Sometimes, life is just really sad
Barbara Kay, National Post · Apr. 27, 2011 | Last Updated: Apr. 27, 2011 4:07 AM ET
Grief over the loss of a loved one is a universal phenomenon. But grief's expression and attendant rituals vary greatly according to individual circumstances and cultural tradition. The stiff upper lip and discrete silent tear is the norm amongst my WASP friends, while a West Indian acquaintance of mine took comfort from the histrionic style; with obvious admiration, she once recalled for me the moment when a wailing cousin had to be restrained from jumping into her mother's grave.
Mourning is a more complex matter. Some people recover quickly from bereavement, or make a point of pretending to, and get on with their lives; others not so much. Queen Victoria never stopped mourning the death of her beloved Prince Albert. Considering their loving union, the perfection of their working partnership, the loneliness of solitary reign and the culture of her era, her emotional withdrawal seems understandable to me. But according to the Diagnostic and Statistical Manual of Mental Disorders (DSM), the bible of psychiatrists everywhere, Victoria was suffering from a mental disorder.

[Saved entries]
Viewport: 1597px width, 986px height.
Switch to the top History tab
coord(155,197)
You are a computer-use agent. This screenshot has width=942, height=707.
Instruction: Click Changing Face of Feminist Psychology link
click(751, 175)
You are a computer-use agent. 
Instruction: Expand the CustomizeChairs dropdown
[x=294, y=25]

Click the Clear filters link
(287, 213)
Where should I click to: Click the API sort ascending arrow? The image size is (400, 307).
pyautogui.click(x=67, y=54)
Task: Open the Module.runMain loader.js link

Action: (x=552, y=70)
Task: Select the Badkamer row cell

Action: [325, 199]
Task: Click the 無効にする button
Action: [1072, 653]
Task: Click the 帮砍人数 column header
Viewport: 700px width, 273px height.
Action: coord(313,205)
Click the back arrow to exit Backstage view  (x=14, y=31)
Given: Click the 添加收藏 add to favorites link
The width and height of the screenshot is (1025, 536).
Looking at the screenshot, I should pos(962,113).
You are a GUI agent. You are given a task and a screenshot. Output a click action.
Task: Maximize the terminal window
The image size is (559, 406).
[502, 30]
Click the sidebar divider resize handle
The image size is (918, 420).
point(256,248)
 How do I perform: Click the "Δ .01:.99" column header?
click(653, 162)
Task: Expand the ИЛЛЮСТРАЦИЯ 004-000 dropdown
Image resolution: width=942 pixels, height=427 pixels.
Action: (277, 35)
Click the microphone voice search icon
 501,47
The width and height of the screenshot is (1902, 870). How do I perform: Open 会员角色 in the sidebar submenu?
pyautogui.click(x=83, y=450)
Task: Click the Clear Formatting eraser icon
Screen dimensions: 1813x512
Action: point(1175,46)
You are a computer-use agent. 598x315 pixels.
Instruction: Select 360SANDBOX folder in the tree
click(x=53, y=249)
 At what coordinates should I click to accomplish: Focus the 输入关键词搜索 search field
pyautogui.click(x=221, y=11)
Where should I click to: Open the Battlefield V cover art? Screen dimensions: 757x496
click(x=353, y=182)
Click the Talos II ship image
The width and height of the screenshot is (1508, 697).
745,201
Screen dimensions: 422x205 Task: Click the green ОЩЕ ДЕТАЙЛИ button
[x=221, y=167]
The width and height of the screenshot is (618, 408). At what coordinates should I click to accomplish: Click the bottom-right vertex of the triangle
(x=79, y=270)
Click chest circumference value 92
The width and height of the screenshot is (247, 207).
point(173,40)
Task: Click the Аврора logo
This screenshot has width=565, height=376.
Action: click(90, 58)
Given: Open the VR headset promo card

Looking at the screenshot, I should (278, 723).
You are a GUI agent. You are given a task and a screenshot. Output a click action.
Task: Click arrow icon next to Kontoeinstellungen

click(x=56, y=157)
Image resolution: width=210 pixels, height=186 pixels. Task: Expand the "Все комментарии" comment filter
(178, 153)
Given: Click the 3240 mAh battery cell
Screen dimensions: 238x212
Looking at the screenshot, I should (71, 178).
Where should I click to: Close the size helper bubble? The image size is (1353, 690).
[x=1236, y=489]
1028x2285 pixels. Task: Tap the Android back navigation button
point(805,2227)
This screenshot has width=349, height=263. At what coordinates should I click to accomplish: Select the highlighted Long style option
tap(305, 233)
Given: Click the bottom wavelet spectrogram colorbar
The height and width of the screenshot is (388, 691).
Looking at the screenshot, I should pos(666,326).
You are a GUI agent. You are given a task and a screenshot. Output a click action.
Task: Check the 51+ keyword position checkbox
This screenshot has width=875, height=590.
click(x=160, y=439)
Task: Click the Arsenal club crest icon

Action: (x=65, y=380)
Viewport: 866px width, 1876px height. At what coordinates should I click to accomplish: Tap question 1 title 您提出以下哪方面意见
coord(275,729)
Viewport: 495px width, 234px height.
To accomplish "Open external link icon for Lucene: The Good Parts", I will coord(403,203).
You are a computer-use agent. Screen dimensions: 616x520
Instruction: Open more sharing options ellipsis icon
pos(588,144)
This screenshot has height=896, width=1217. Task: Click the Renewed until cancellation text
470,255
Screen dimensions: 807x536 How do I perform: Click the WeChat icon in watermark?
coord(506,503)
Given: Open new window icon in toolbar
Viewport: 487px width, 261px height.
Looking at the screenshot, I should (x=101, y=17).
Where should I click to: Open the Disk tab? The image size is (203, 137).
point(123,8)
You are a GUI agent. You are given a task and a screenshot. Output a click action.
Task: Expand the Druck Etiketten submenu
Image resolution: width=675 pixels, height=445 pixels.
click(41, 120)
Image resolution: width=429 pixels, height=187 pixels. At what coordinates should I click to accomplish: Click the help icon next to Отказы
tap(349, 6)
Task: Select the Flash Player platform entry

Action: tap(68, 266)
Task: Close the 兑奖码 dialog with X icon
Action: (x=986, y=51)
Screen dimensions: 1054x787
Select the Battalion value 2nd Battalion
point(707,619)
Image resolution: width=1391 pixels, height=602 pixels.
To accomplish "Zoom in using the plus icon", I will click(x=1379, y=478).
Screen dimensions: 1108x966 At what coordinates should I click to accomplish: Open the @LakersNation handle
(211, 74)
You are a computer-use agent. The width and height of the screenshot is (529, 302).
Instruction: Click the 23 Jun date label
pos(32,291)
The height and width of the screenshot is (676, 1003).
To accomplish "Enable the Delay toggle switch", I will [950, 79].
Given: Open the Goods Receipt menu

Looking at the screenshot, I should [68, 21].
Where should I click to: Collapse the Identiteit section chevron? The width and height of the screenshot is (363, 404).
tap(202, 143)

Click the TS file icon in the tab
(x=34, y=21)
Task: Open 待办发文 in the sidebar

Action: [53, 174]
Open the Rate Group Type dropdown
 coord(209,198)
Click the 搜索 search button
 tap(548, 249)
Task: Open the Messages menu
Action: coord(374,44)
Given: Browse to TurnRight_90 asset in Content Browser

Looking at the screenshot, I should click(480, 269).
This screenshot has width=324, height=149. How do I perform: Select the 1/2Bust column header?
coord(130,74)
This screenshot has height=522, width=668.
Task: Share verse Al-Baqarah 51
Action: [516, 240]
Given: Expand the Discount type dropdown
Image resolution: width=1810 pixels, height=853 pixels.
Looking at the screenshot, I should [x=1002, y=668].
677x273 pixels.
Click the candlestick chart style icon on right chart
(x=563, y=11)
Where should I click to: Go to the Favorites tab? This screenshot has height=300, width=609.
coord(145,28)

**PARTS OF THE EXERCISE**
**A)** In the passage on grief and mourning, what do the writer's WASP friends treat as the norm for expressing grief?
**B)** Pick up the passage on grief and mourning after its final sentence and write the next part.

**ANSWERS IN ORDER**
**A)** The stiff upper lip and the discrete silent tear.

**B)**
The fifth version of the DSM (DSM-5) is due out in 2013. In DSM-4, grief used to occupy a special category: One could suffer depression from grief longer than from other stressors and still be considered "normal." But in DSM-5, grief is likely to be lumped in with other triggers for depression, such as job loss, divorce or any other life stressor.
In other words, whether your child dies of leukemia or Walmart laid you off: They're both just "stressors." So if after two weeks, for either reason, you feel sad, can't sleep well, find your appetite diminished and experience low energy, you'll have a DSM-stamped "disorder." And lo, official disorders rather conveniently require the services of those tasked with identifying them.
This pathologization of grief, according to Dr. Allen Francis, the U.S. psychiatrist who chaired the task force for DSM-4, is a "disaster," which "ignores the inescapable fact that grief is the necessary price we pay for our mammalian capacity to love."
He's right, of course, but he's spitting into the zeistgeist. Our era isn't governed by common sense and respect for universal human nature, but by therapism -a kind of emotional correctness that confuses aspects of the human condition with disease. Anyone subject to a "stressor" may henceforth claim to be a passive victim. His negative mood or behaviour is seen as beyond his free will or moral agency to overcome.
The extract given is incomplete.